• **HOW TO COMPLETE THIS TASK**
Go through the material below and copy each line where the word "list" appears.
'''
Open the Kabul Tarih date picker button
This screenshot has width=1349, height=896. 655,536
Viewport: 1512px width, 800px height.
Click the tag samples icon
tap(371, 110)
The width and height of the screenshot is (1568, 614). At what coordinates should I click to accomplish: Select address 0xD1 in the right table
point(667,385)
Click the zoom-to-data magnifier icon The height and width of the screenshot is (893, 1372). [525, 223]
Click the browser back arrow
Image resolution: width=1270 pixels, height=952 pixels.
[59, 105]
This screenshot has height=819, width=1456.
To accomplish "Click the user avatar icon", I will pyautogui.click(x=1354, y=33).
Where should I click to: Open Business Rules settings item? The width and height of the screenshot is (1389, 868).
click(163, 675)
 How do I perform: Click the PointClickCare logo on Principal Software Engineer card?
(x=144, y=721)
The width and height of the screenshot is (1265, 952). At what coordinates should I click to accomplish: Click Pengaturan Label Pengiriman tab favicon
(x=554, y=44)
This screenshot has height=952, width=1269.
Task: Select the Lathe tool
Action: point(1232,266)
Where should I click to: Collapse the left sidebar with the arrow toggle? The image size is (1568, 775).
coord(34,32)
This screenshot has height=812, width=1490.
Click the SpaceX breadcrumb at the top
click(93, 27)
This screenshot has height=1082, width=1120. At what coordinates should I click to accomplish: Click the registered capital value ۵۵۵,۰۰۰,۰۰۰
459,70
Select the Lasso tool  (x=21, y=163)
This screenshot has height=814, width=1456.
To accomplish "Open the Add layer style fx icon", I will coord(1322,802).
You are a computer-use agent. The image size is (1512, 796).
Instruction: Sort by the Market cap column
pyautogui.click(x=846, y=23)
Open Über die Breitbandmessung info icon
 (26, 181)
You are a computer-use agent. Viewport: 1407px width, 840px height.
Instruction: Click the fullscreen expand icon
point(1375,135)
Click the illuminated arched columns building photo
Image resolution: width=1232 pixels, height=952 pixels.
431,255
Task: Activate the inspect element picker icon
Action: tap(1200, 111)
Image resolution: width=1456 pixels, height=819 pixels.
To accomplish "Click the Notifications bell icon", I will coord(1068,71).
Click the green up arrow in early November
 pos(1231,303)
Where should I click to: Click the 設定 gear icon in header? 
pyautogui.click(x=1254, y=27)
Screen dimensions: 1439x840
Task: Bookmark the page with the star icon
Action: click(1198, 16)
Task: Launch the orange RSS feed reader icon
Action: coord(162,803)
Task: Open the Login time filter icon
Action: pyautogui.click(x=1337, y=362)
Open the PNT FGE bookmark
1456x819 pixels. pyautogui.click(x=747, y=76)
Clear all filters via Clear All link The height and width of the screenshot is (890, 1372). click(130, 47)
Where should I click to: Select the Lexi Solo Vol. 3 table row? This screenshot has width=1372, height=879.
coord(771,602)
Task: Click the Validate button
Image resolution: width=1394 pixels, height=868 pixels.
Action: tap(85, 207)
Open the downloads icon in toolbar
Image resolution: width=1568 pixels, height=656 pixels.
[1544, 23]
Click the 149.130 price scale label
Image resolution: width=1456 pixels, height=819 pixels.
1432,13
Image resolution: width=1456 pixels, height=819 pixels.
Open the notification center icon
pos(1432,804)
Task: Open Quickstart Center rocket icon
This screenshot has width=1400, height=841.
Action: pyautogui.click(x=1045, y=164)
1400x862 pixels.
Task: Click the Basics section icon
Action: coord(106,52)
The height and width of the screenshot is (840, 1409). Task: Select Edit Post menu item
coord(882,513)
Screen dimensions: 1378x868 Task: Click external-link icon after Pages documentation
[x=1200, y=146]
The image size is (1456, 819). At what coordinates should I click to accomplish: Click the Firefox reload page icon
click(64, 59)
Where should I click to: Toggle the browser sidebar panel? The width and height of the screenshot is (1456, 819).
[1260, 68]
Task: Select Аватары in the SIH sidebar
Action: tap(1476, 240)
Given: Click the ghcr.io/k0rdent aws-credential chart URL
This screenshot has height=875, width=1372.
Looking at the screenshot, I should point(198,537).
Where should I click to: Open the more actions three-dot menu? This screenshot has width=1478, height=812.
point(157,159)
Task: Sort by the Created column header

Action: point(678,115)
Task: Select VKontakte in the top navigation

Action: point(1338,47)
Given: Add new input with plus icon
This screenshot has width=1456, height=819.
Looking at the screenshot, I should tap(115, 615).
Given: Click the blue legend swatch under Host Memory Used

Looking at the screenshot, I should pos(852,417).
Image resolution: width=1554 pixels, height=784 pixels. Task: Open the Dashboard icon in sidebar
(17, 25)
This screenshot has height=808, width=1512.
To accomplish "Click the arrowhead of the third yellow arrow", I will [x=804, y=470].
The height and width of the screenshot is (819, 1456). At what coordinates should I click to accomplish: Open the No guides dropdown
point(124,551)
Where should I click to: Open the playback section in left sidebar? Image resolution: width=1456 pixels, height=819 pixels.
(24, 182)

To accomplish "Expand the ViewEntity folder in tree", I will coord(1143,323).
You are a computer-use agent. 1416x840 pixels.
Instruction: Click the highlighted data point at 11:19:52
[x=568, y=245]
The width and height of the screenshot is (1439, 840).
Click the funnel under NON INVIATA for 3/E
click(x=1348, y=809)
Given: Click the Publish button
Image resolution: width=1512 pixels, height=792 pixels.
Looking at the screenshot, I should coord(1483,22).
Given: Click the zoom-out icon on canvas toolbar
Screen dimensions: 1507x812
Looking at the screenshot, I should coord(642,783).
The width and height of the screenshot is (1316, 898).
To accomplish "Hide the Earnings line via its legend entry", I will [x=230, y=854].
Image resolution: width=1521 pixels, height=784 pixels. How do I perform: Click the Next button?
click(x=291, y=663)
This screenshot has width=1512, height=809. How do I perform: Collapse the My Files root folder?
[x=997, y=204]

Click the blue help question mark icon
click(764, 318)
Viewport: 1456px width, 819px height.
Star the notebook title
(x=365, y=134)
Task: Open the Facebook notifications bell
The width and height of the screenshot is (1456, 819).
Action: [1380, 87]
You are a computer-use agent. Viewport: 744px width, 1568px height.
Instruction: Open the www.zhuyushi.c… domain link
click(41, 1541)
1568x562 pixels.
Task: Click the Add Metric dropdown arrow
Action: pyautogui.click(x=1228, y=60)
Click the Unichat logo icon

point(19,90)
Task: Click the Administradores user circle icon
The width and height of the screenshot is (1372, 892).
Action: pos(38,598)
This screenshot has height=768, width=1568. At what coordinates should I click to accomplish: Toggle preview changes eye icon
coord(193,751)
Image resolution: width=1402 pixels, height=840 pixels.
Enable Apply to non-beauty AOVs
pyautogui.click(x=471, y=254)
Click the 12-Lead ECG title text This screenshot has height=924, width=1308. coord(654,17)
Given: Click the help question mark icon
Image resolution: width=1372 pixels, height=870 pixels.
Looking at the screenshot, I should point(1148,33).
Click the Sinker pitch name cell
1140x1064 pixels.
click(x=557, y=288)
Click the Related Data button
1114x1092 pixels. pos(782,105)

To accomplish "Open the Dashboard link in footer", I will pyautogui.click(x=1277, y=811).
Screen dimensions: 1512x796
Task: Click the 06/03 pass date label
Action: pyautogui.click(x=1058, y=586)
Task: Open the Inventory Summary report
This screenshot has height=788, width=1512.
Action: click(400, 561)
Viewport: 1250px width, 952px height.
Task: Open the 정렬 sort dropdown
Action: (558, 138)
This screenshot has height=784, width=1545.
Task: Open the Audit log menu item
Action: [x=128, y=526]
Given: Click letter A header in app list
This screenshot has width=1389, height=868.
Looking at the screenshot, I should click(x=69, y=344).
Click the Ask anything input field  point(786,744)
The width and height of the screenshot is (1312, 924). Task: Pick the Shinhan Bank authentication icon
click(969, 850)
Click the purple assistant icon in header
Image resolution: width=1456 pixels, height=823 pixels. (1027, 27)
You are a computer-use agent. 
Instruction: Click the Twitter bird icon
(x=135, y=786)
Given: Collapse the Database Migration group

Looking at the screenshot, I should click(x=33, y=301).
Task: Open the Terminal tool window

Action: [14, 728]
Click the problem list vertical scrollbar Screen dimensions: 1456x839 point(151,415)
'''
• **SOLUTION TO THE PROBLEM**
Given: Click letter A header in app list
Click the problem list vertical scrollbar Screen dimensions: 1456x839 point(151,415)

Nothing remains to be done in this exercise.